>> Start Record extracts

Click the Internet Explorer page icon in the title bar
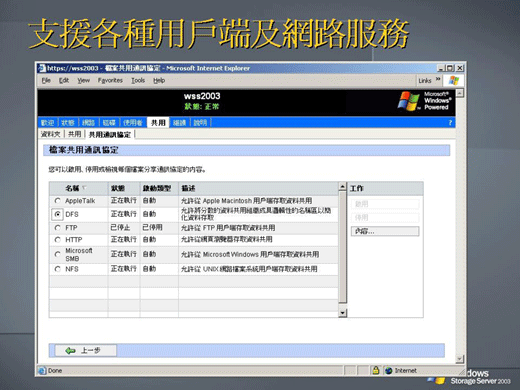 click(42, 68)
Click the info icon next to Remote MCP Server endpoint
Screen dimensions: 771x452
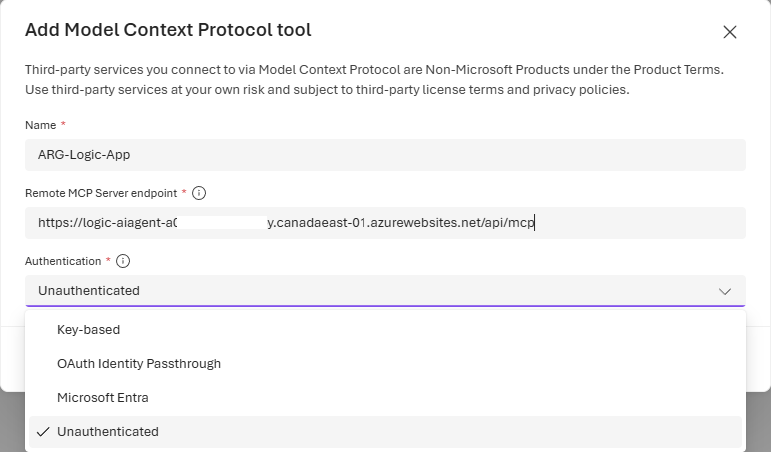click(198, 193)
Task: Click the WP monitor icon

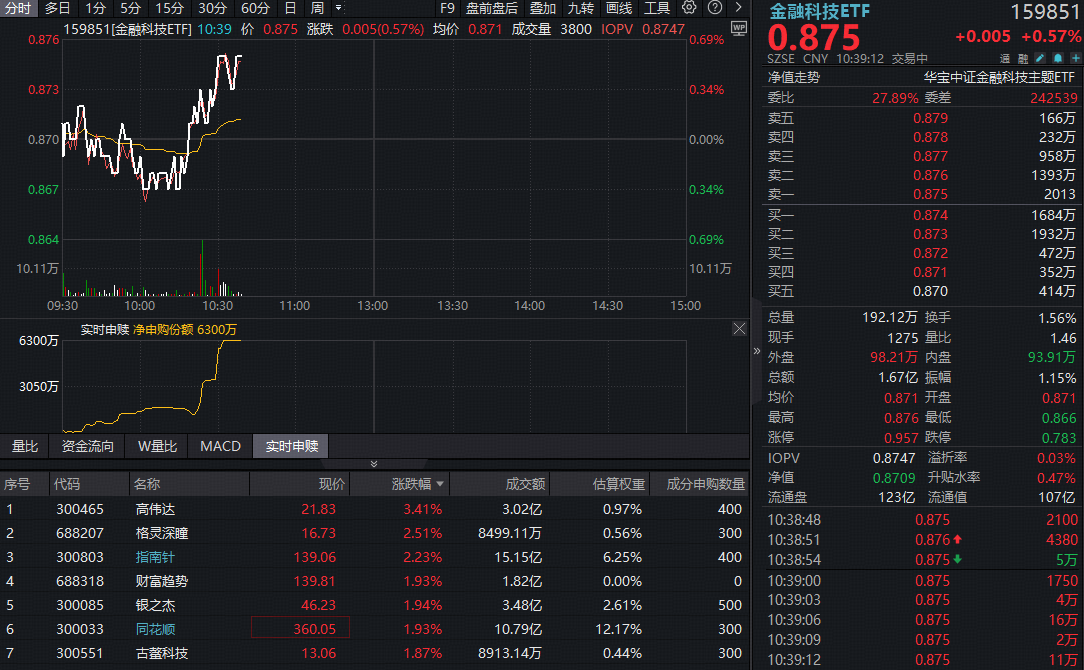Action: point(738,29)
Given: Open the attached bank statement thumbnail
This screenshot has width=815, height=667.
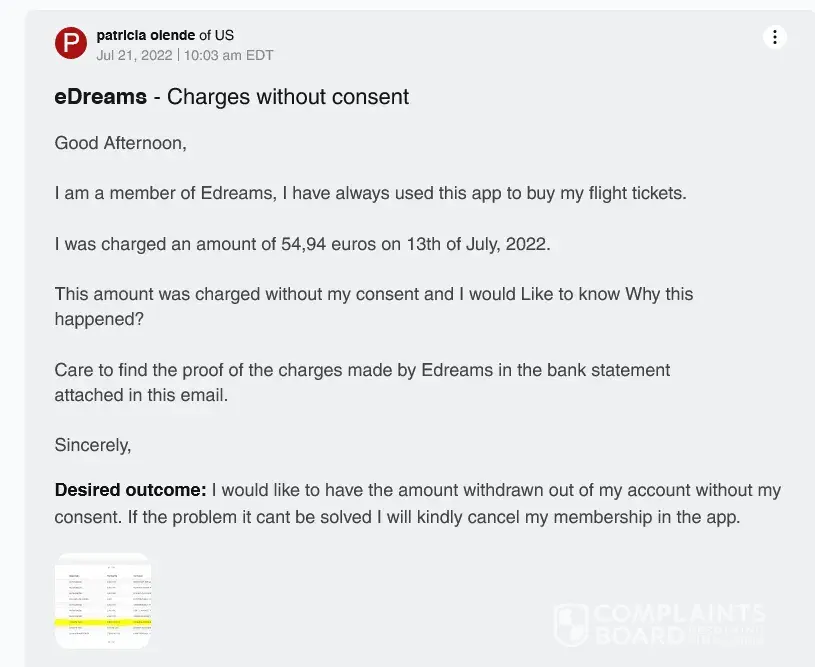Looking at the screenshot, I should (103, 600).
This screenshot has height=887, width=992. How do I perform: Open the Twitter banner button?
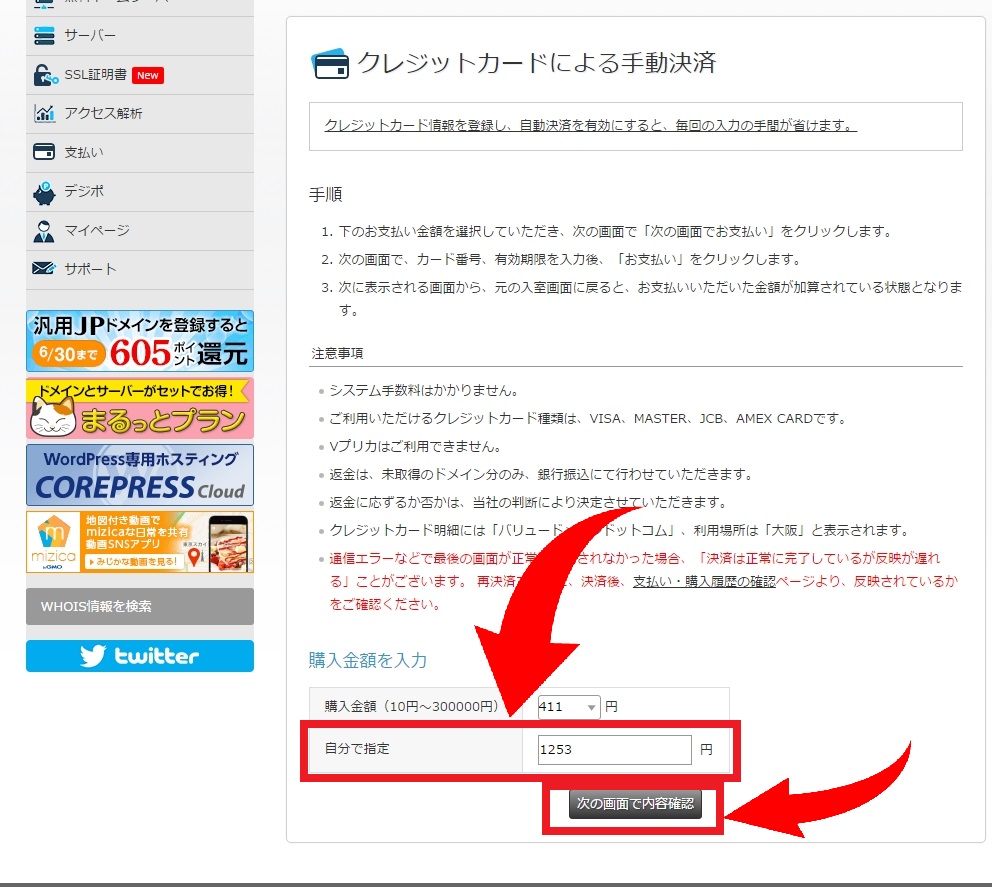[140, 656]
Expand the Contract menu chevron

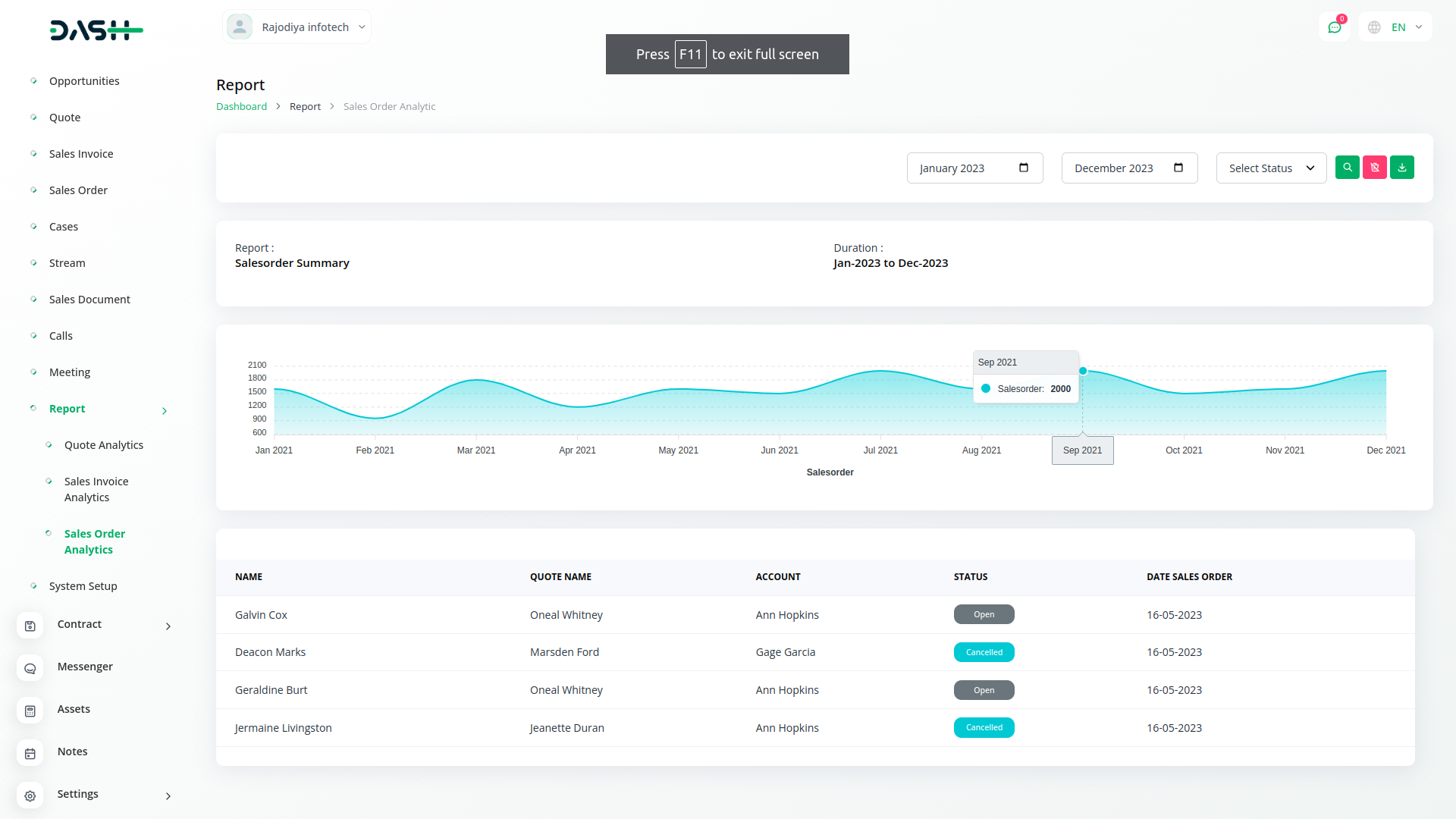(168, 626)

>> End Record extracts

* [Exercise goal] Return the lines above word for word, leaving out the pictures.

* [Answer to the problem]
Click the Internet Explorer page icon in the title bar
 click(42, 68)
Click the info icon next to Remote MCP Server endpoint
Screen dimensions: 771x452
click(198, 193)
Task: Click the WP monitor icon

Action: point(738,29)
Given: Open the attached bank statement thumbnail
This screenshot has width=815, height=667.
Looking at the screenshot, I should (103, 600).
This screenshot has height=887, width=992. How do I perform: Open the Twitter banner button?
[140, 656]
Expand the Contract menu chevron

(168, 626)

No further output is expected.